Une solution alternative pour l’emploi en boulangerie

Publié le 11/07/2024 |
A Douais, Joseph Camus et Enzo Fassone, membres du jury CQP et Cédric Delhaie, formateur, encadrent leur groupe d'apprenants.

En France, cinq établissements pénitentiaires forment des personnes volontaires au métier de boulanger. Le succès du dispositif repose sur la FEB, des formateurs engagés (notamment pour le compte de SAS Insertion), des fournisseurs et équipementiers généreux, mais aussi sur l’efficacité d’un CQP. Rencontre avec les acteurs qui se sont investis dans le projet pilote, à Douais (Nord)…

Pour éviter la récidive, le plan Prison, lancé en 2018, a imaginé des structures d’insertion économique qui aident les détenus à préparer leur sortie et à se reprojeter dans une vie professionnelle.

"Une phase test a démarré en 2019 en milieu pénitentiaire et notamment à la prison de Douai où la direction avait en projet la création d’une boulangerie", retrace Xavier Accart, directeur adjoint de SAS Insertion, une entreprise sociale apprenante.

Pour développer et mettre en place l’activité, la structure recrute Cédric Delhaie, un boulanger riche de 33 ans d’expérience. "Les encadrants sont choisis pour leurs compétences professionnelles autant que pour leur pédagogie et leur capacité à transmettre un savoir-faire."

Pas de profil type : ces anciens boulangers ont été indépendants, à la tête de leur propre affaire, ou salariés dans des franchises… Tous se lancent avec l’envie de transmettre leur savoir-faire, amènent dans leurs bagages leurs recettes locales, leur expérience, leurs tournemains.

Cédric Delhaie franchit le seuil de la maison d’arrêt de Douai en tant qu’encadrant en 2021 : "Intervenir en prison était un challenge et je ne quitterai ce poste pour rien au monde. Le côté tant humain que social de ce métier me plaît.
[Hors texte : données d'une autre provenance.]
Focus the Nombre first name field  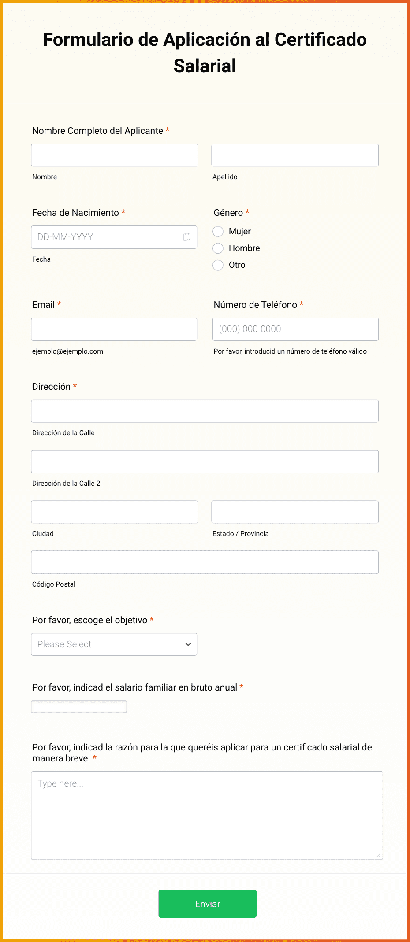(x=115, y=155)
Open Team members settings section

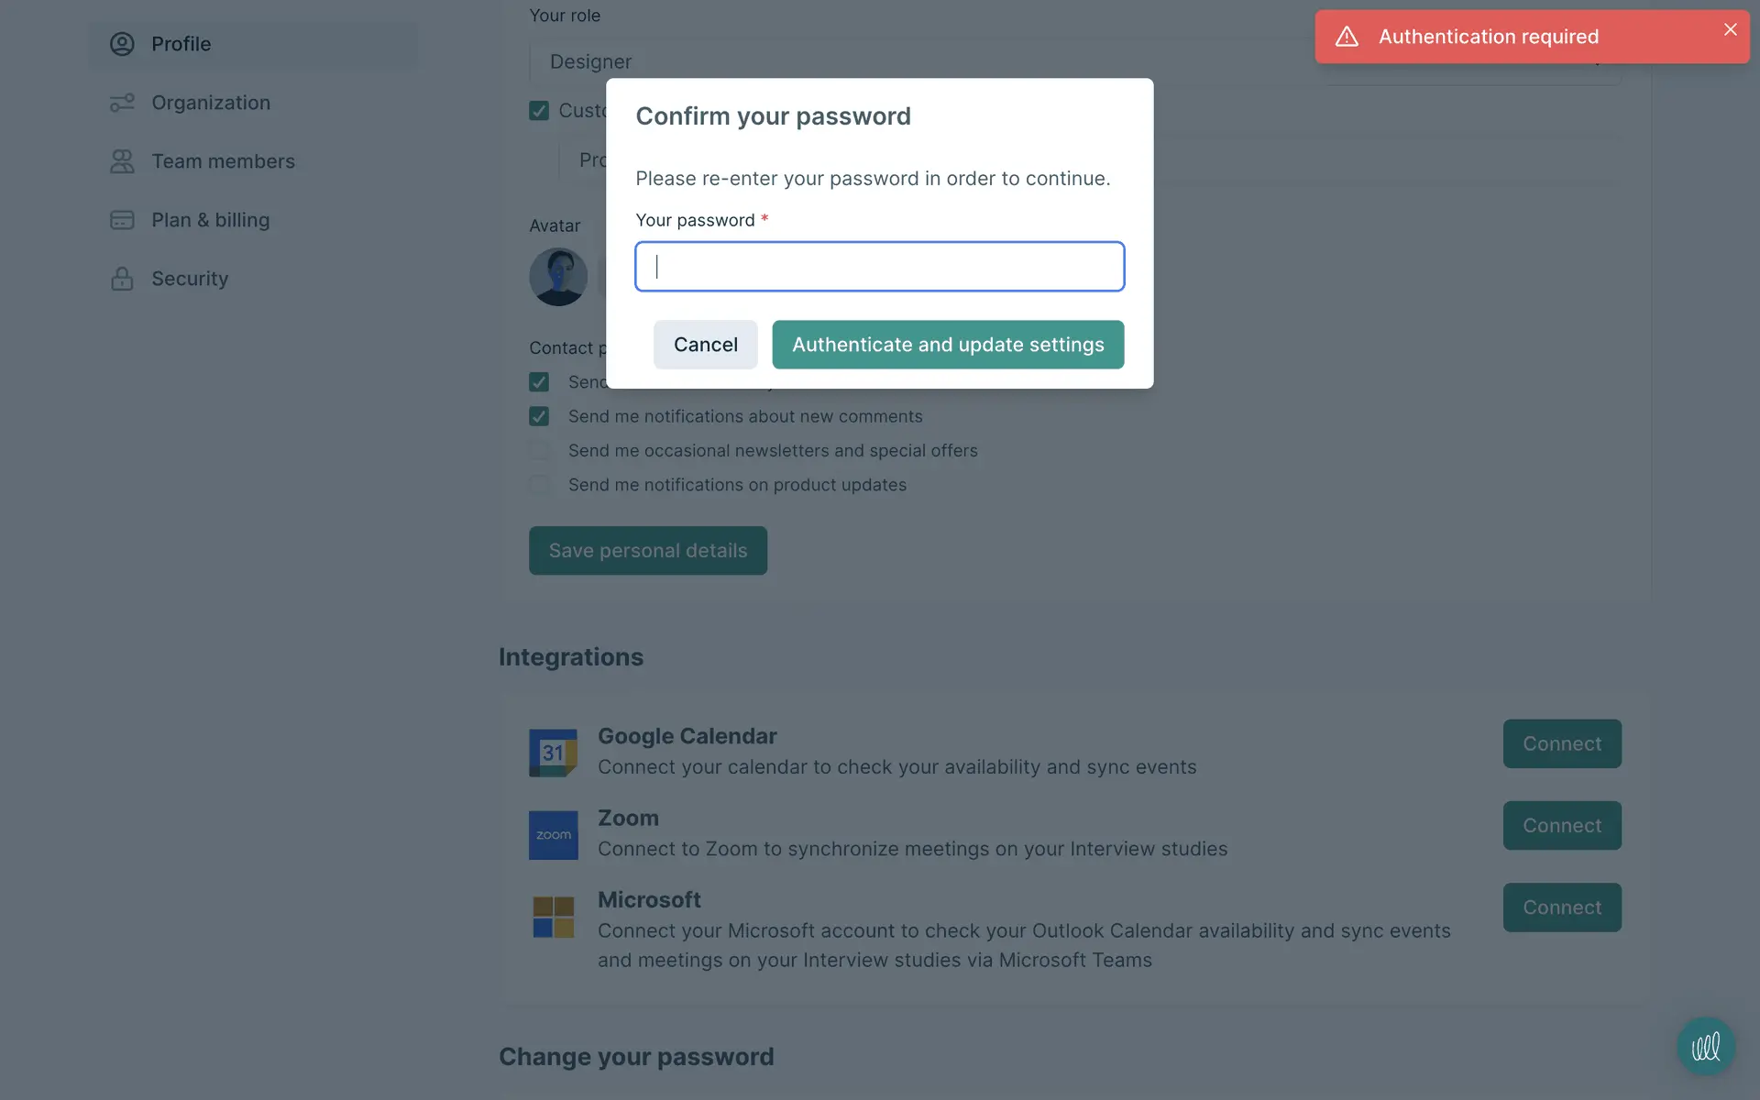coord(223,161)
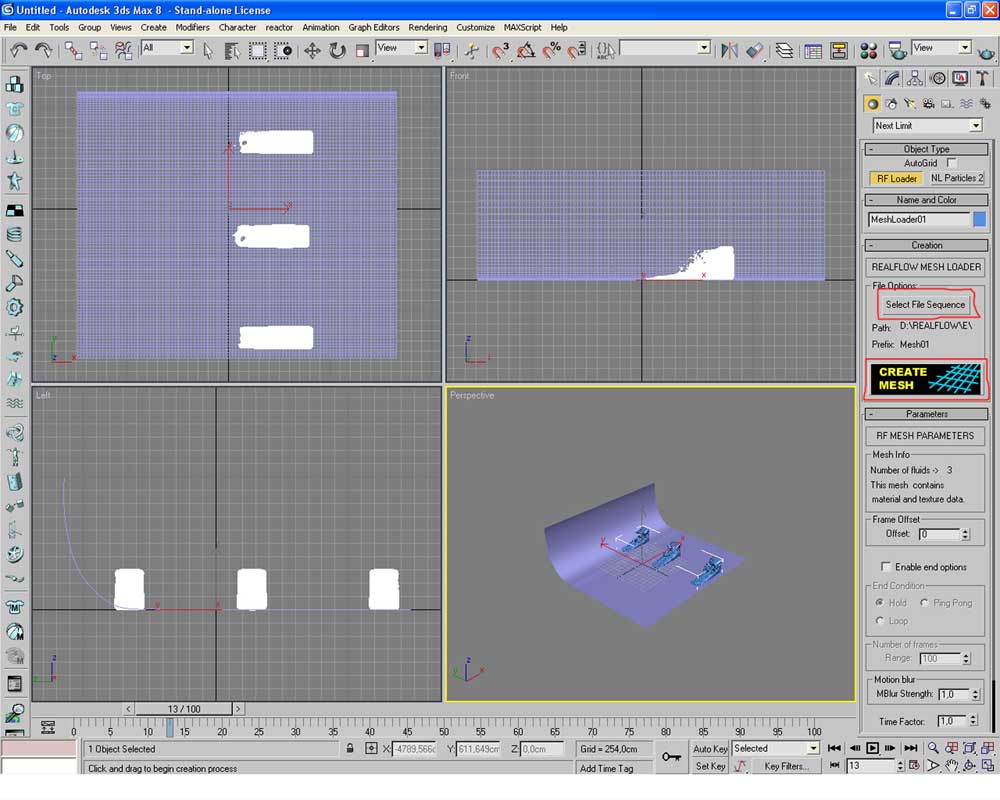The width and height of the screenshot is (1000, 800).
Task: Activate the Pan View hand tool
Action: point(952,766)
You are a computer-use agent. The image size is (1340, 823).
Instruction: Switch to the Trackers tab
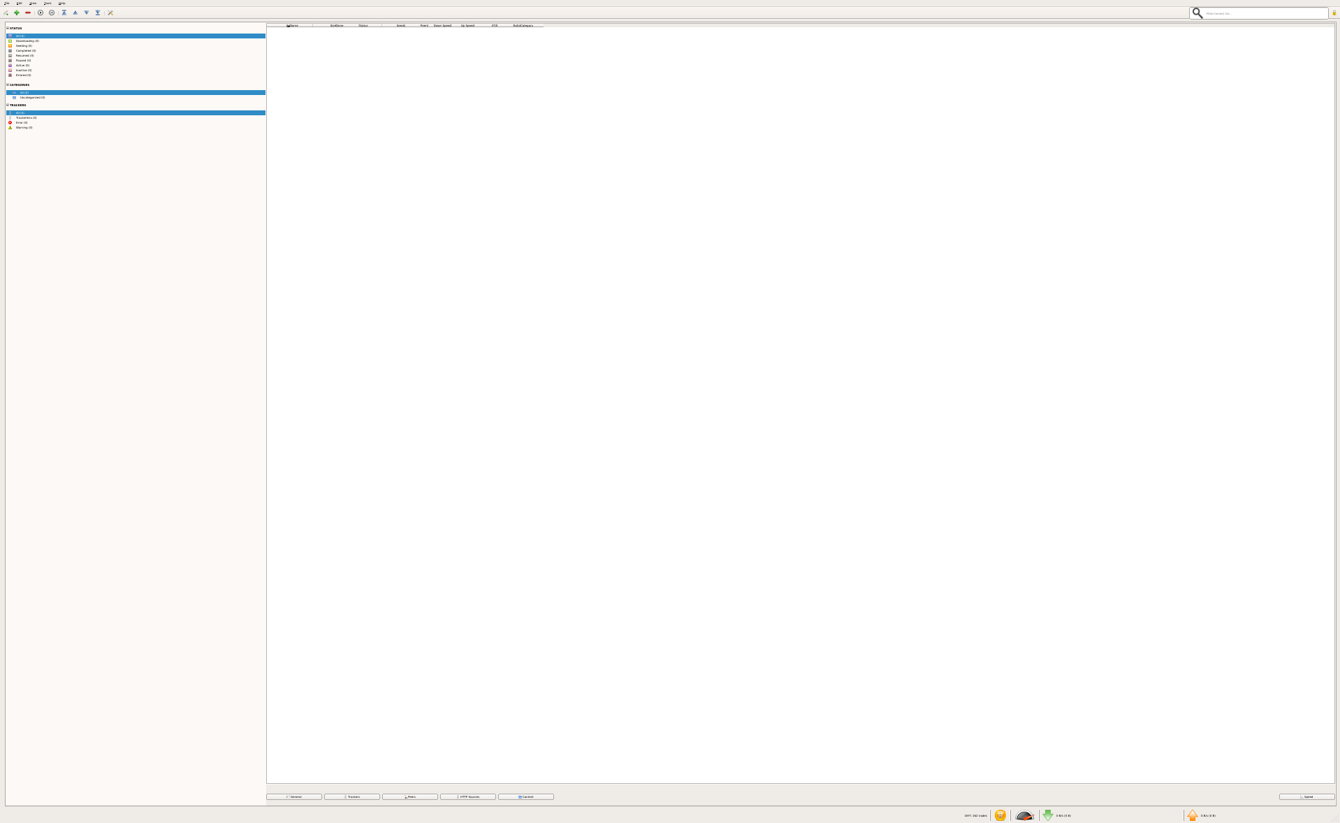point(352,796)
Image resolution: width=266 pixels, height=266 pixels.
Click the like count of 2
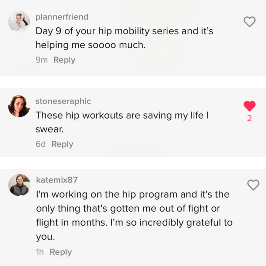[249, 119]
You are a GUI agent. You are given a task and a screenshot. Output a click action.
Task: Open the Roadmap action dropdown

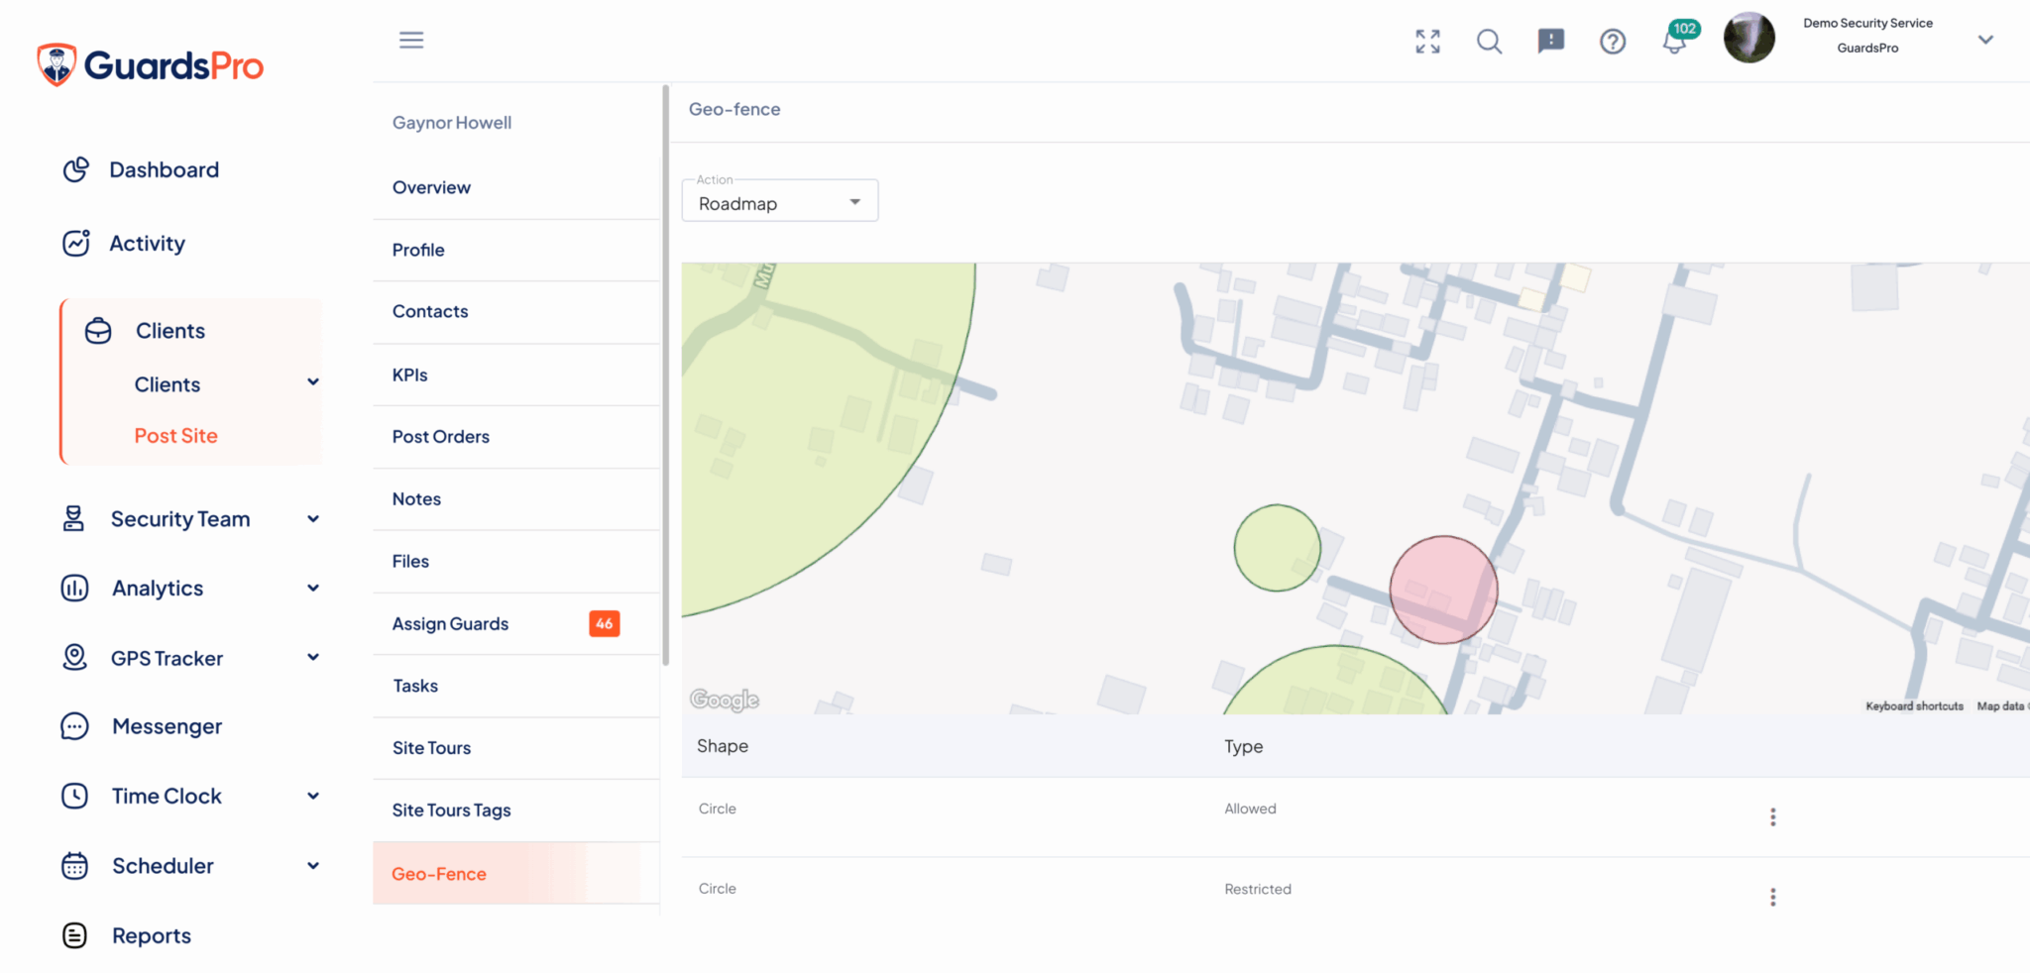779,202
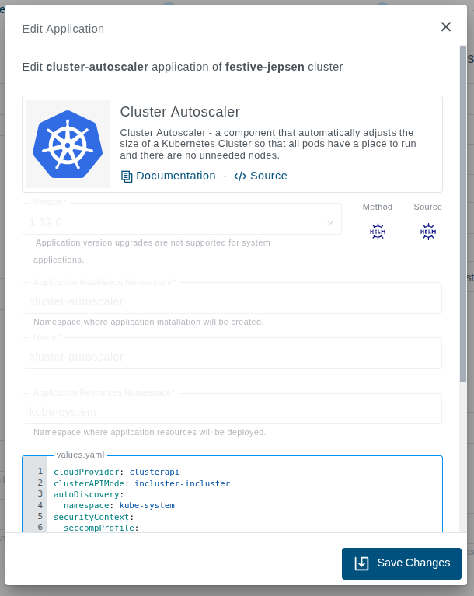474x596 pixels.
Task: Click the Kubernetes wheel logo
Action: [x=68, y=145]
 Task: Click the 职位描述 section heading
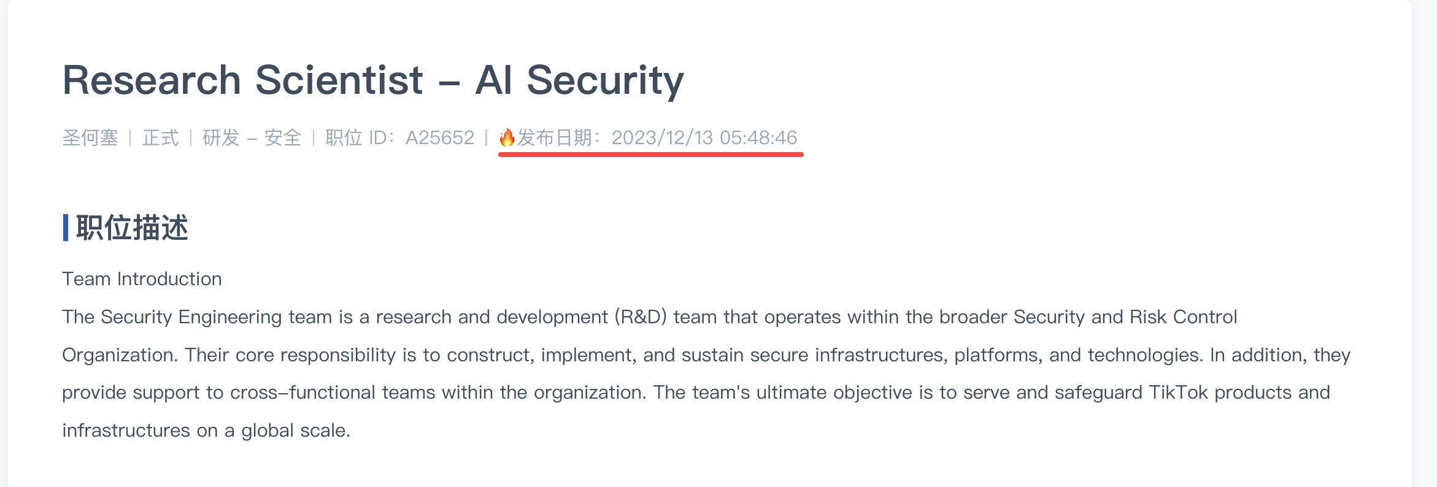(x=132, y=228)
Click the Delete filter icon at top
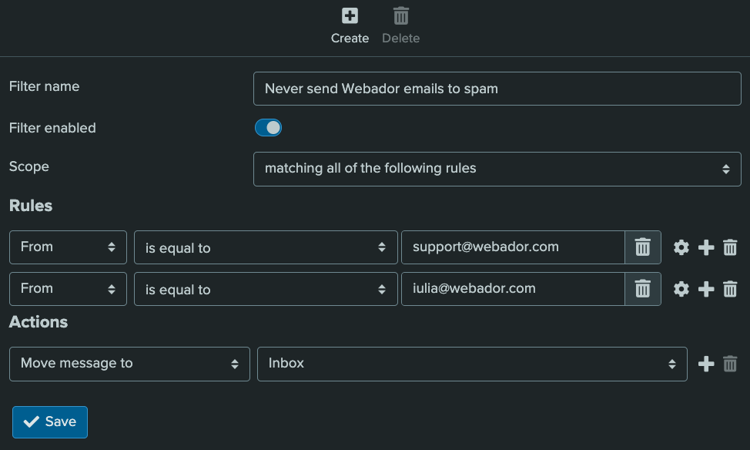 pyautogui.click(x=401, y=16)
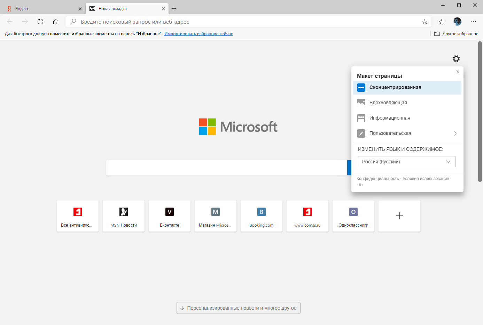Open the favorites list icon
Screen dimensions: 483x325
pyautogui.click(x=441, y=22)
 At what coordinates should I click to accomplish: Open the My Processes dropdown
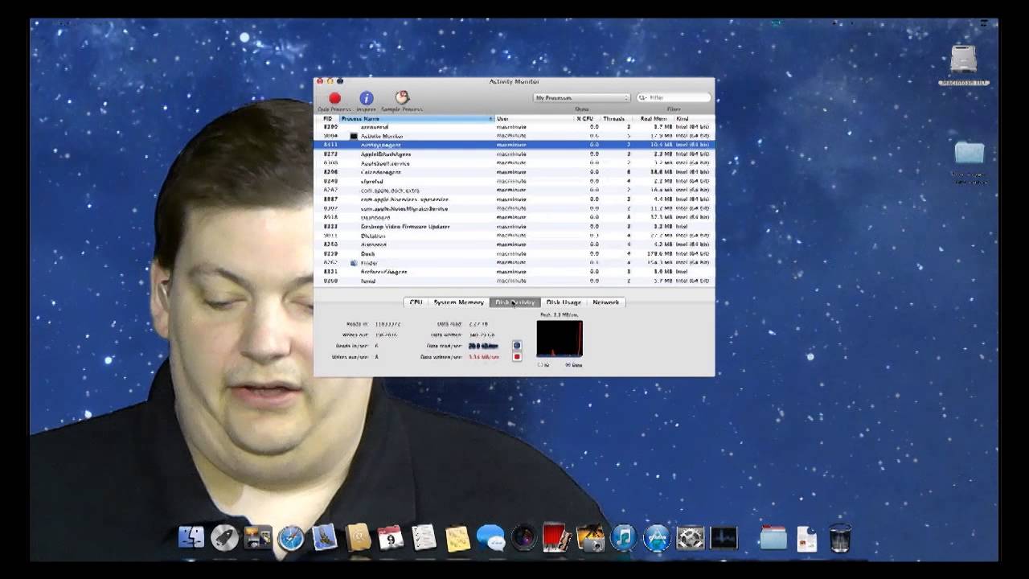point(581,97)
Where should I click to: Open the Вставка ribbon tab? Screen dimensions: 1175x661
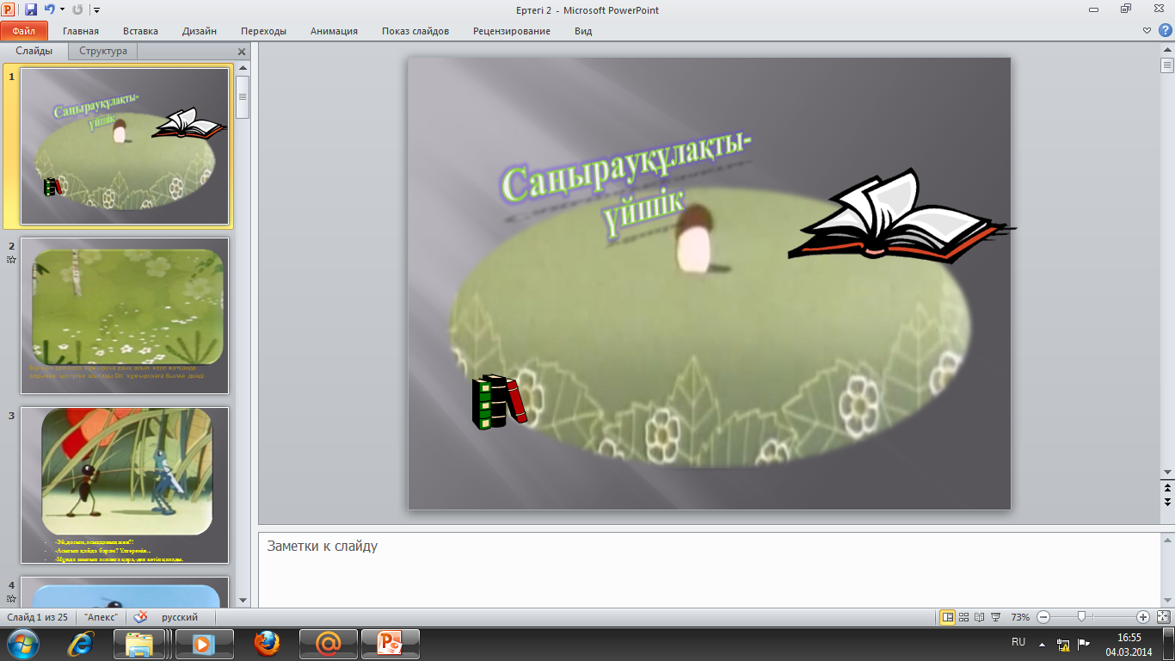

J’apprécie d’échanger avec des apprenants réceptifs et de les valoriser."

Premier critère d’éligibilité à la formation : la durée de la peine d’emprisonnement (de 10 à 36 mois). Les volontaires passent par ailleurs un entretien de motivation avant de pouvoir mettre les mains dans la farine. "Ce travail de sélection est mené par l’administration pénitentiaire. Dès qu’il y a un petit souci, pas d’arrangement, ils sont exclus. Ceux qui restent ont donc vraiment envie d’aller jusqu’au bout et ils y vont à 95%", mentionne Enzo Fassone, ambassadeur et juré de CQP, le certificat de qualification professionnelle qui vient valider cette formation, et auquel le conseil régional apporte son soutien financier.

Des laboratoires professionnels

Dès son arrivée, Cédric Delhaie procède à l’installation des outils de l’atelier et élabore les recettes. "Le laboratoire est mieux équipé que certaines boulangeries traditionnelles." Fait confirmé par Enzo Fassone : "Le laboratoire est le même dans tous les établissements pénitentiaires, que ce soit à Nîmes, Châteaudun, Poitiers ou à Douais : vestiaire, four à sole 8 bouches, pétrin, balancelle, diviseuses, façonneuse, repose-paton, chambre froide… Toutes les conditions sont réunies pour placer les participants dans les conditions du réel."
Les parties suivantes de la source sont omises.